**Objectives**
- a) In the Christmas Bay fishing thread, what wind speed and direction did the first poster report?
- b) Extend the Christmas Bay fishing thread, picking up from where it stops.

* start Text block *

# Christmas Bay



## Graham_DTX

Waded christmas for the duration of the incoming both today and yesterday, and the last 2 incoming/first 2 outgoing on the flat behind SLP. Both flats loaded w/ bait and finger mullet everywhere. Fishing was completely dead tho. Me and my buddy managed just one under slot red and speck.

Any idea why this may be? I fished plastics and he fished live mullet and we couldn't buy a bite. Water was moving nice, wasn't too hot in the AM, and the amount of bait was insane. Wind was blowing at like 20 from the S/SE. Any thoughts?


----------



## karstopo

Somebody will probably chime to tell me I'm wrong, but I don't like Christmas bay this time of year because the water gets too hot. It seems to be just the right depth to absorb the Sun's fury but not get a chance to dissipate the heat fully overnight. 

Most fishermen work off hunches and theories and experience and this is too hot of water idea is the idea I cling to. I hope someone will tell me I'm wrong, but until they do, I put Christmas bay way down the list of potentials during summer sizzles. 

I don't think the mullet mind the hot water so much, but I understand trout aren't big hot water lovers and even redfish can be turned off in water much above 90. Not sure how hot Christmas bay gets mid afternoon, but it sure feels crazy hot the few times I get out there in the summer. Even the surf gets too hot mid day and there is a vast pool of deeper water nearby. Not much deep water out at Christmas Bay.

* end Text block *
* start Extracted data *

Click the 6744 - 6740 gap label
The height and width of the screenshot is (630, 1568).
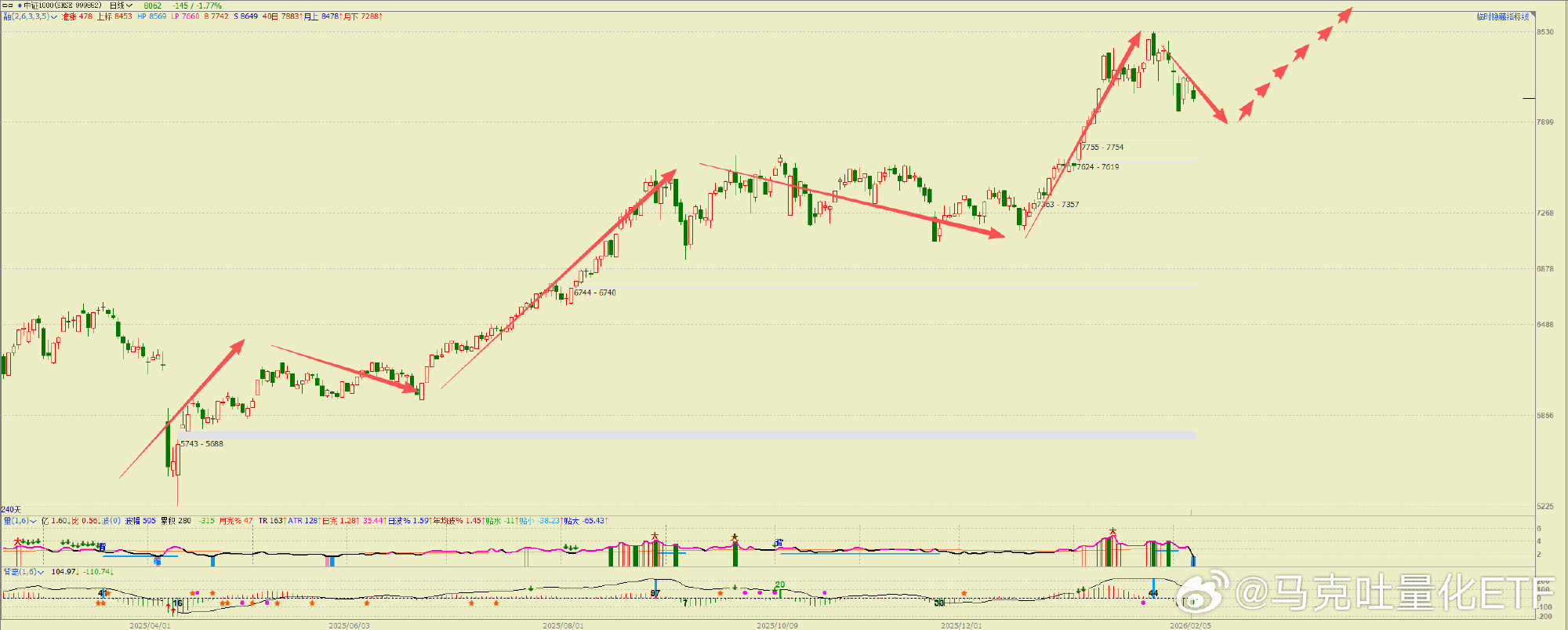(x=595, y=293)
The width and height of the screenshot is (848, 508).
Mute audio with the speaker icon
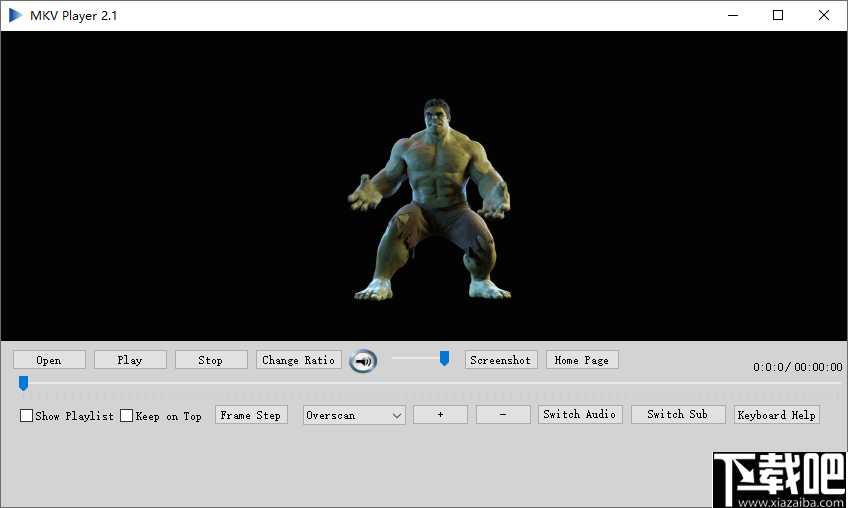click(363, 361)
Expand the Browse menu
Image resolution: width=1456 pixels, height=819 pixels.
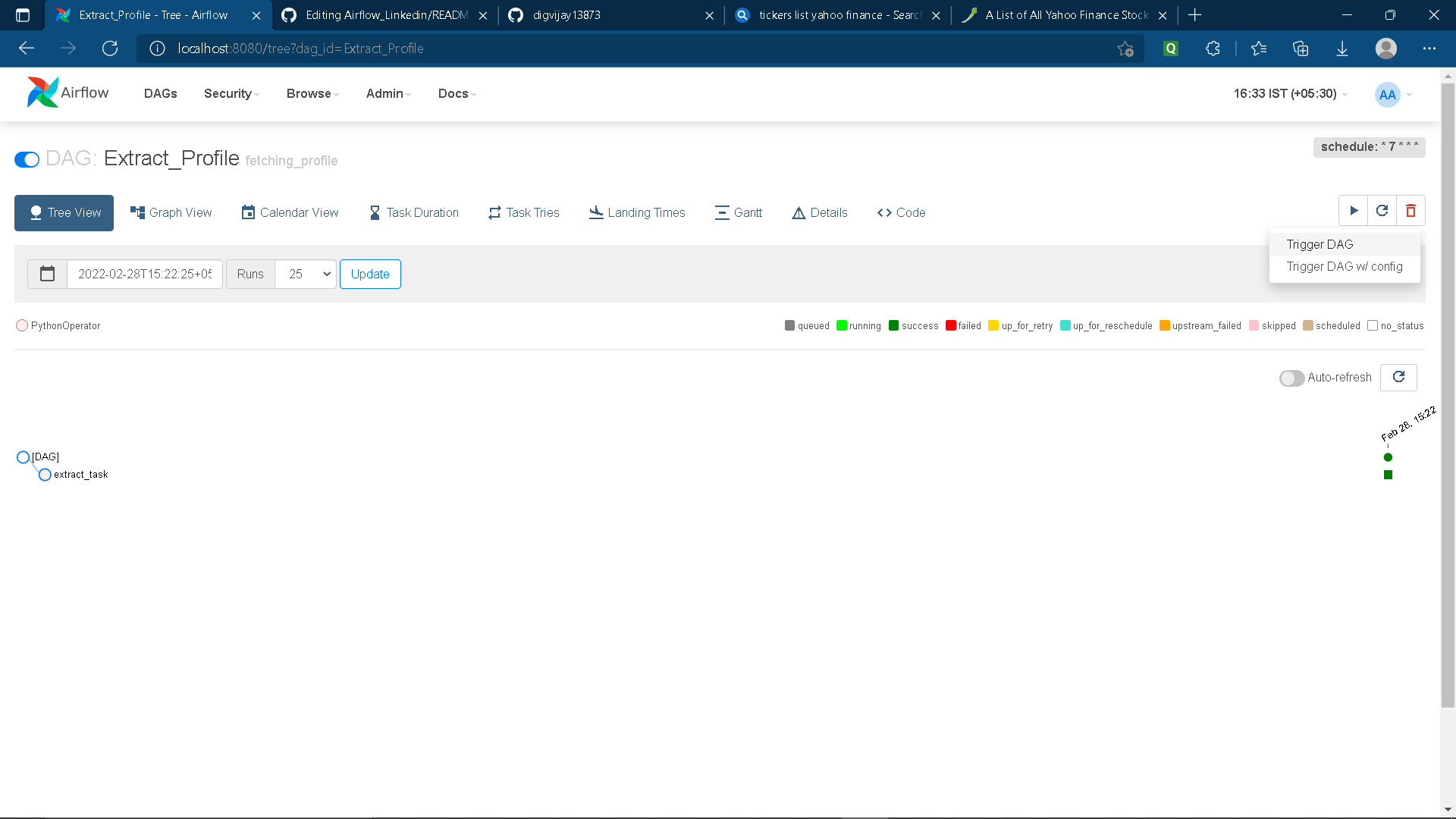pos(310,93)
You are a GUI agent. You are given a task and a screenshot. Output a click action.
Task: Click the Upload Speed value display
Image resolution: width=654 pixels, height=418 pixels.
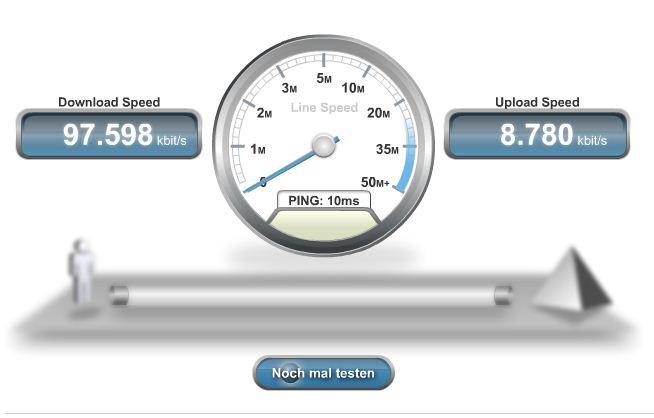tap(537, 134)
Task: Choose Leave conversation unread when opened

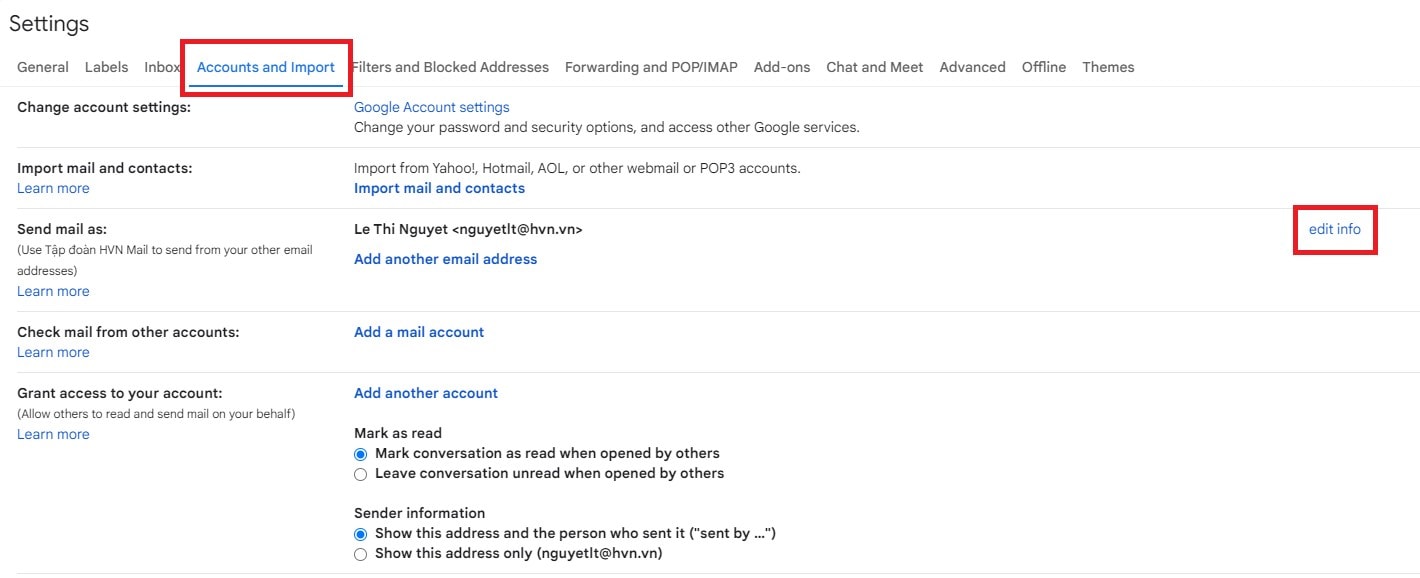Action: (x=361, y=474)
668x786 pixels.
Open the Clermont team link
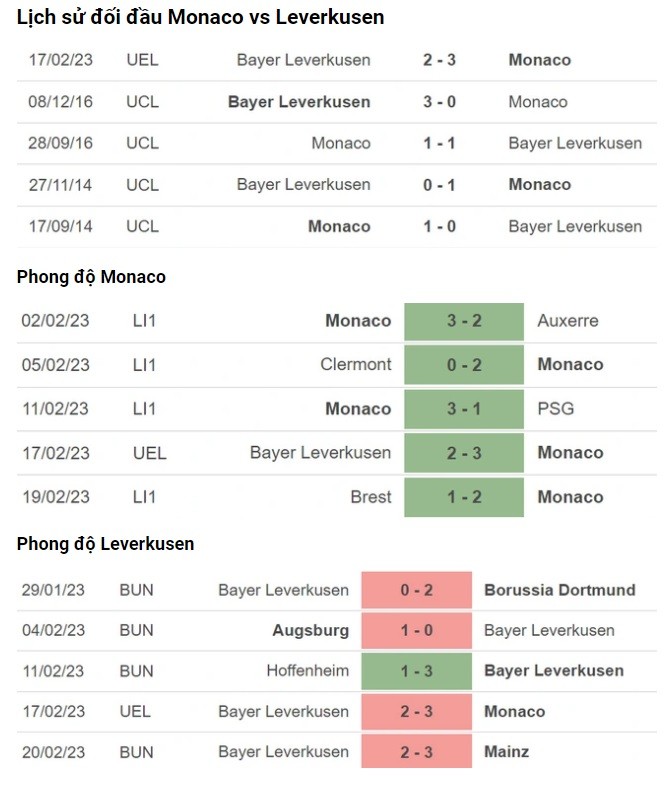(x=356, y=365)
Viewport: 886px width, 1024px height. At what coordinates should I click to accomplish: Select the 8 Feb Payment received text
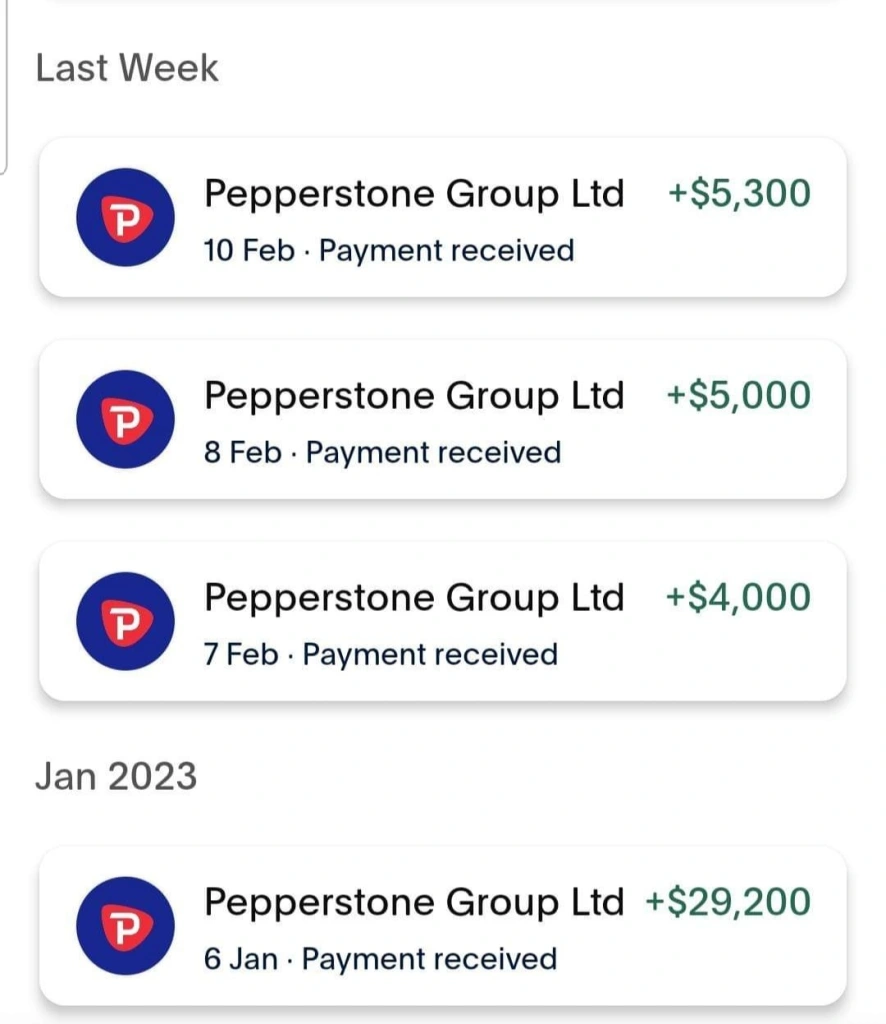(382, 453)
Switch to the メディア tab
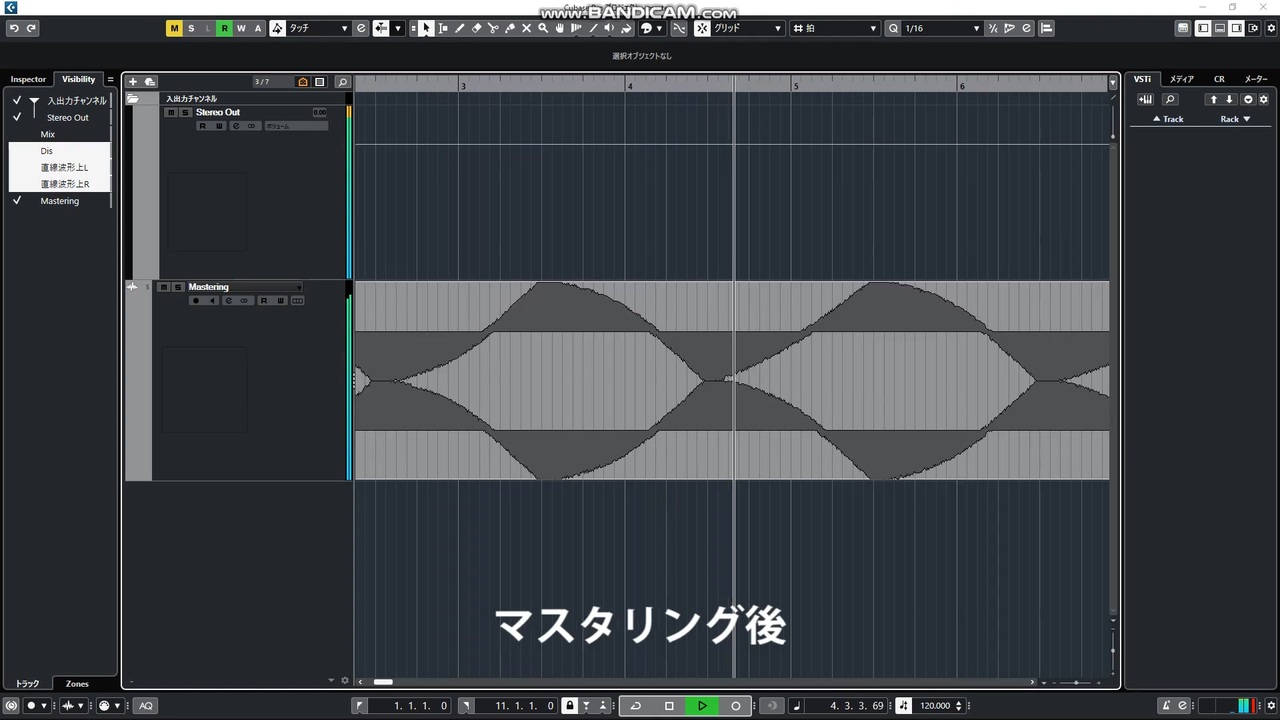The image size is (1280, 720). pos(1182,79)
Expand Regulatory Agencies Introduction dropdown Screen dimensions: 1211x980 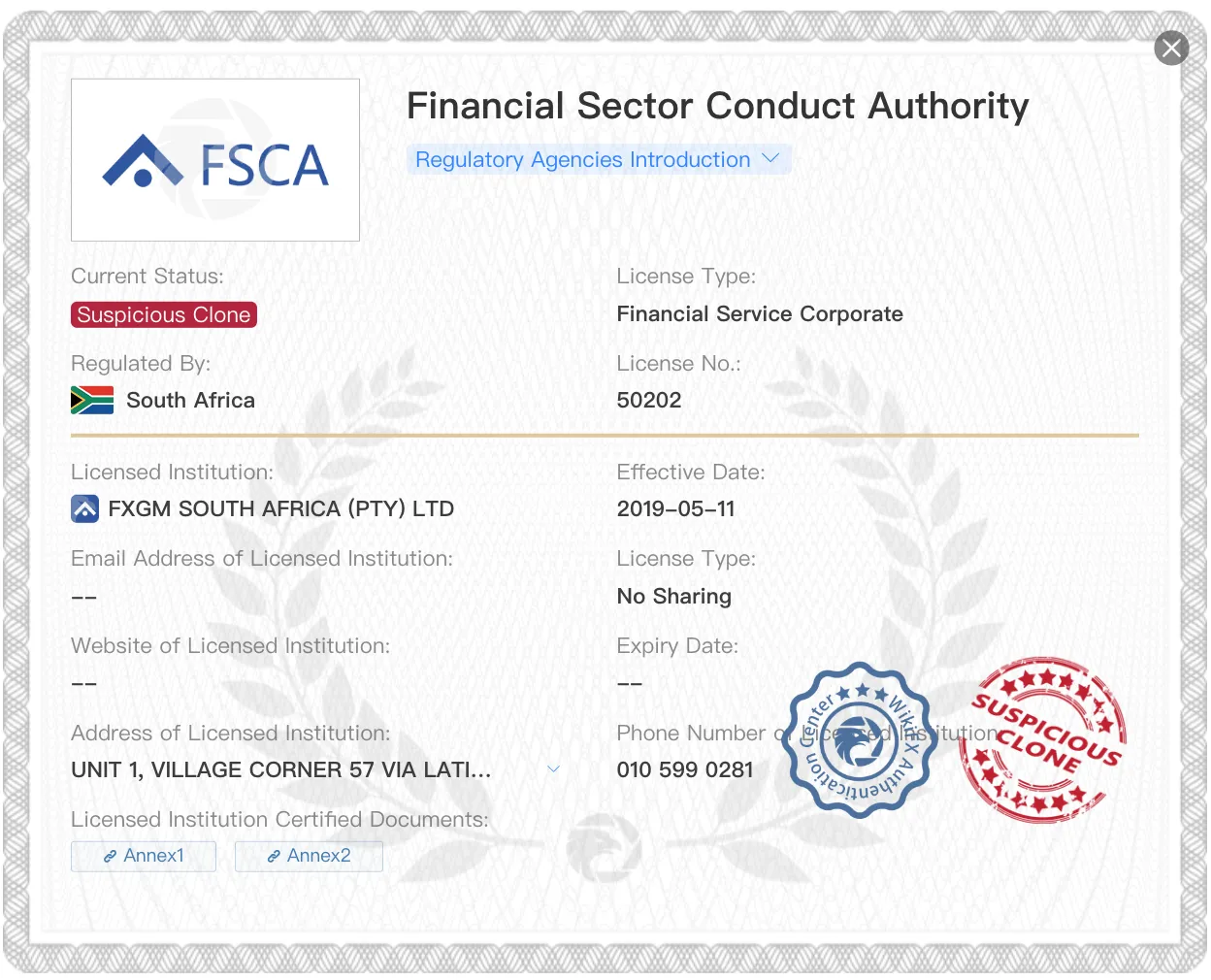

* end Extracted data *

**The results**
- a) About 20, from the S/SE.

- b)
----------



## Sgrem

Christmas Bay is excellent right around a certain holiday.....hhhmmmm can't quite put my finger on it.


----------



## Fishtexx

^^ : )


----------



## Mr. Saltwater

Sorry to hear your trip was a bust. That's a long drive from Dallas.

I think most folks had a hard time getting on fish with those high winds the past few days. Plenty of deep water around the Pass, so I would have thought you would do better there. You should give it another try after a few days of light SE wind when the water is clear and green.

BTW, you will likely get more responses to your questions if you post them in the General Fishing Discussion.


----------



## POCsaltdog

Starting in September through the fall is a very good time to fish Christmas Bay. You can catch trout in the middle, but too deep to wade.


----------



## karstopo

Yea, I like Christmas Bay October through into May. There may be folks that slay them there in the summer, but if there are, they have kept it pretty quiet over all these years. Maybe it turns on during the summer at night or during certain weather or tide events. I don't fish at night for the most part so I'm not going to care if someplace is good at night. 

I like Christmas bay during higher water levels and the summer tends to be pretty low on tide levels. Tropical systems are an exception. If I had unlimited time, I would like to see if I could find good fish during summer there, but the places mid bay and on the north shore I'm thinking of wouldn't be good in a big wind like we have been having.


----------



## Graham_DTX

Cool, thanks everyone for the replies. Mr. Salt, it wasn't a complete bust, got to explore new water and it was beautiful out there alone on the flat. However, seeing fish everywhere, but not catching them, was kind of a bummer haha.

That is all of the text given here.